**WHAT THE TASK ASKS**
Among the entries, find each line that includes the string "magnifier" and list it.

**MATERIAL PROVIDED**

# # # # # # #

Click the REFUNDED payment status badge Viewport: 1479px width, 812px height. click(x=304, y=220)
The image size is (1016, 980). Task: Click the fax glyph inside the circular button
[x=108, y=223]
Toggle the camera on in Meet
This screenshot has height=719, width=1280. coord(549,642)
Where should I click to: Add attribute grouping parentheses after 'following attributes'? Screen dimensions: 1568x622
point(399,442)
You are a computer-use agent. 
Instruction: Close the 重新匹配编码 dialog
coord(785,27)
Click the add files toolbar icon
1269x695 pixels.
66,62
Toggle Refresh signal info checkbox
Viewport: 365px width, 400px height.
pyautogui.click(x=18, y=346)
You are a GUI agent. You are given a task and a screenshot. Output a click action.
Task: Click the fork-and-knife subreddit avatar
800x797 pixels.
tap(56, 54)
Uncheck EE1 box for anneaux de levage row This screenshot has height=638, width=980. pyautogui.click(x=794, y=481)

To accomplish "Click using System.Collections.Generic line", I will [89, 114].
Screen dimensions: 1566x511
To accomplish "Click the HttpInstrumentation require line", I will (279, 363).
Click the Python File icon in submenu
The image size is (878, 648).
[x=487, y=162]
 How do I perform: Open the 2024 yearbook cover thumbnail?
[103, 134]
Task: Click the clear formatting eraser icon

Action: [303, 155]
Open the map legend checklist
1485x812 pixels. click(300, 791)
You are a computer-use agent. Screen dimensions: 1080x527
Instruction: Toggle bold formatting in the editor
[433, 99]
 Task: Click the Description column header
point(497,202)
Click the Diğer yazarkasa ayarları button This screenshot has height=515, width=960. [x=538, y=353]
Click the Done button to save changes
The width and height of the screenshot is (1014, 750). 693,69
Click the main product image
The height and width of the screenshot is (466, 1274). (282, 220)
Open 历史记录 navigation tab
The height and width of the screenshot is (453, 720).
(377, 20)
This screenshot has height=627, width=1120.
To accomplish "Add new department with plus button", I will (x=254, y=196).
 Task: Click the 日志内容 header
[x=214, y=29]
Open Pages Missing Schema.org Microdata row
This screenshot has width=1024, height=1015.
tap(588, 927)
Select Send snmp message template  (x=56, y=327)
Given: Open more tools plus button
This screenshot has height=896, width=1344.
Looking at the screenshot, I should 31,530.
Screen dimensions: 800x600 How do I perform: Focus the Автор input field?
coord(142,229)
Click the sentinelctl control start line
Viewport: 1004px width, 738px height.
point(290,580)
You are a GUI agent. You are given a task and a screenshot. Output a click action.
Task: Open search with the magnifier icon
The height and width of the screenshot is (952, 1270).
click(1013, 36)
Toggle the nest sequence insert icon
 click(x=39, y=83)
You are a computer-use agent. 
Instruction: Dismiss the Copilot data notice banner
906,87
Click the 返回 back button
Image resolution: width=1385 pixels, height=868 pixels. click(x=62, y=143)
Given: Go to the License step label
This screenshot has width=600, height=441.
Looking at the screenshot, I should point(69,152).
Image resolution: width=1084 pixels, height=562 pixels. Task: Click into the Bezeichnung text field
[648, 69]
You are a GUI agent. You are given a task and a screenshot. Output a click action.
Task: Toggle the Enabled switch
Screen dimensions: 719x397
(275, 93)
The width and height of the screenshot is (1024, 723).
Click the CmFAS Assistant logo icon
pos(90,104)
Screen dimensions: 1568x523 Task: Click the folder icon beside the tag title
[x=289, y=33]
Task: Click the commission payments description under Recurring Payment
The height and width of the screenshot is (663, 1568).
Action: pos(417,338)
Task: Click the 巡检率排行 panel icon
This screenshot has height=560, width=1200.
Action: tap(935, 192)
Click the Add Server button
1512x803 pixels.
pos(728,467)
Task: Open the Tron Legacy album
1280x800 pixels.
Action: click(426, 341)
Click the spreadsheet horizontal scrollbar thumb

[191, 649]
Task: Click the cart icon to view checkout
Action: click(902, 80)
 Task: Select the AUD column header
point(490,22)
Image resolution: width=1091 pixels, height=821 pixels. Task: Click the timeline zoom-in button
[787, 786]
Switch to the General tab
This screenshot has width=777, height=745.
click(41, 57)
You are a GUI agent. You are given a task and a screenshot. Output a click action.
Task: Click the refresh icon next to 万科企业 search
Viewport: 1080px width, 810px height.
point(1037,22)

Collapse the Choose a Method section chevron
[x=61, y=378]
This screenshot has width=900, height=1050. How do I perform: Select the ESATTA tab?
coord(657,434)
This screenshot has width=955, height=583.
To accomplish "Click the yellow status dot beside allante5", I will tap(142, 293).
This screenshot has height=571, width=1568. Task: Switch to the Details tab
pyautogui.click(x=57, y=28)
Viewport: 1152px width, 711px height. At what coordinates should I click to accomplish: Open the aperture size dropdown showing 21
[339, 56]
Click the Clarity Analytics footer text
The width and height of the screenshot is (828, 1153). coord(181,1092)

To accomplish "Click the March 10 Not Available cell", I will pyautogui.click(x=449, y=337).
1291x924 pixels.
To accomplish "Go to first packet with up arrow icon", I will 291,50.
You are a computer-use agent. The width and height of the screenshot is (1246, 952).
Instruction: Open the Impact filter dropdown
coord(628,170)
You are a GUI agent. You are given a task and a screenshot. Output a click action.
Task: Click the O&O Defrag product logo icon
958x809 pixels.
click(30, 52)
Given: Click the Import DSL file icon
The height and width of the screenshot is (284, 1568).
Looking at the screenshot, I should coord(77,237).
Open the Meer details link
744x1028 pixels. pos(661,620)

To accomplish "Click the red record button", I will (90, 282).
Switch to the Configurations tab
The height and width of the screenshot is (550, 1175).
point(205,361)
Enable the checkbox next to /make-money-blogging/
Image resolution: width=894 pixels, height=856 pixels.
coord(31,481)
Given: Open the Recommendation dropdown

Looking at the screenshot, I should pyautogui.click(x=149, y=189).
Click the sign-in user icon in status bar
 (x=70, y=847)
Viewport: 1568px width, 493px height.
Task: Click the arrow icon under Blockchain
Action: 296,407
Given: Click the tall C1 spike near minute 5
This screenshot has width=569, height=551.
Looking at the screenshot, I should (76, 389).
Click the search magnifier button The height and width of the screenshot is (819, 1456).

# # # # # # #

**TASK OUTPUT**
Task: Open search with the magnifier icon
Click the search magnifier button The height and width of the screenshot is (819, 1456).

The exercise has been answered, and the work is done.